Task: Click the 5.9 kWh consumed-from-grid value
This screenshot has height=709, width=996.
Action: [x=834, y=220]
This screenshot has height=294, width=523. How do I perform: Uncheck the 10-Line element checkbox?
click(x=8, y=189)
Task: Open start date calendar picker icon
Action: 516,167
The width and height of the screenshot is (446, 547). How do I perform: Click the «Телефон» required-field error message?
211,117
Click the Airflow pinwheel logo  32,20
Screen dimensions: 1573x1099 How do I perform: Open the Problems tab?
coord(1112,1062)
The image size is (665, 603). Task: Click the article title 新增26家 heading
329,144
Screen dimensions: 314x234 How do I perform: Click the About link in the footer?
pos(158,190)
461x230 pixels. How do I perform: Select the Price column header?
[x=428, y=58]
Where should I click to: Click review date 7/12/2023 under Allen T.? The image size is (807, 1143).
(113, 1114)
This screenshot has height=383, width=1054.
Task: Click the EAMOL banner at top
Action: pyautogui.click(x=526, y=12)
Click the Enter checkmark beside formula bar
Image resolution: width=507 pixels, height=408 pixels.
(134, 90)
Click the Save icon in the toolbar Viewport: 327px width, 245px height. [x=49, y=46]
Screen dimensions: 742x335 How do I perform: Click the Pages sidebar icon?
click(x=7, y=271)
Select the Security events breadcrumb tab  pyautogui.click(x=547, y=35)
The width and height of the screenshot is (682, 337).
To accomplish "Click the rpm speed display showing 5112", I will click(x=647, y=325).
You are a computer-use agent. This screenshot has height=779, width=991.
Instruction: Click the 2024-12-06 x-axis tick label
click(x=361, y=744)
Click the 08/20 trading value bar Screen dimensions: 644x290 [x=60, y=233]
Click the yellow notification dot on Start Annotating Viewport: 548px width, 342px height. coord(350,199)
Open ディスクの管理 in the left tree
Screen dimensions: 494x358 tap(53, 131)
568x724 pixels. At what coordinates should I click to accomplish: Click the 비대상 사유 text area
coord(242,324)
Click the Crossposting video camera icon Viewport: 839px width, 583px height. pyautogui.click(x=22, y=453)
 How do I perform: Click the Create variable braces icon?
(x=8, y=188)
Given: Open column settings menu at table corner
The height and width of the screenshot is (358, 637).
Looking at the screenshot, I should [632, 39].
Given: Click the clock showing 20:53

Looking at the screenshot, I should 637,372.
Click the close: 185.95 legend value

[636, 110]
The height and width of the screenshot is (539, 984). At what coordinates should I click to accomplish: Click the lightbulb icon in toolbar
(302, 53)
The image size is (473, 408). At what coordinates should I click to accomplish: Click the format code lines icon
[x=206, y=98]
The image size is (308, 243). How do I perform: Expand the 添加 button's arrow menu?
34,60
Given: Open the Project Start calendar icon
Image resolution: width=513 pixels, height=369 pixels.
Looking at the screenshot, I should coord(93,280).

■ **What you are asked to do**
Transcribe the records above exactly, from the opening line down to and including the line with "The width and height of the screenshot is (682, 337).".

■ **Task solution**
Task: Click the 5.9 kWh consumed-from-grid value
This screenshot has height=709, width=996.
Action: [x=834, y=220]
This screenshot has height=294, width=523. How do I perform: Uncheck the 10-Line element checkbox?
click(x=8, y=189)
Task: Open start date calendar picker icon
Action: 516,167
The width and height of the screenshot is (446, 547). How do I perform: Click the «Телефон» required-field error message?
211,117
Click the Airflow pinwheel logo  32,20
Screen dimensions: 1573x1099 How do I perform: Open the Problems tab?
coord(1112,1062)
The image size is (665, 603). Task: Click the article title 新增26家 heading
329,144
Screen dimensions: 314x234 How do I perform: Click the About link in the footer?
pos(158,190)
461x230 pixels. How do I perform: Select the Price column header?
[x=428, y=58]
Where should I click to: Click review date 7/12/2023 under Allen T.? The image size is (807, 1143).
(113, 1114)
This screenshot has height=383, width=1054.
Task: Click the EAMOL banner at top
Action: pyautogui.click(x=526, y=12)
Click the Enter checkmark beside formula bar
Image resolution: width=507 pixels, height=408 pixels.
(134, 90)
Click the Save icon in the toolbar Viewport: 327px width, 245px height. [x=49, y=46]
Screen dimensions: 742x335 How do I perform: Click the Pages sidebar icon?
click(x=7, y=271)
Select the Security events breadcrumb tab  pyautogui.click(x=547, y=35)
The width and height of the screenshot is (682, 337).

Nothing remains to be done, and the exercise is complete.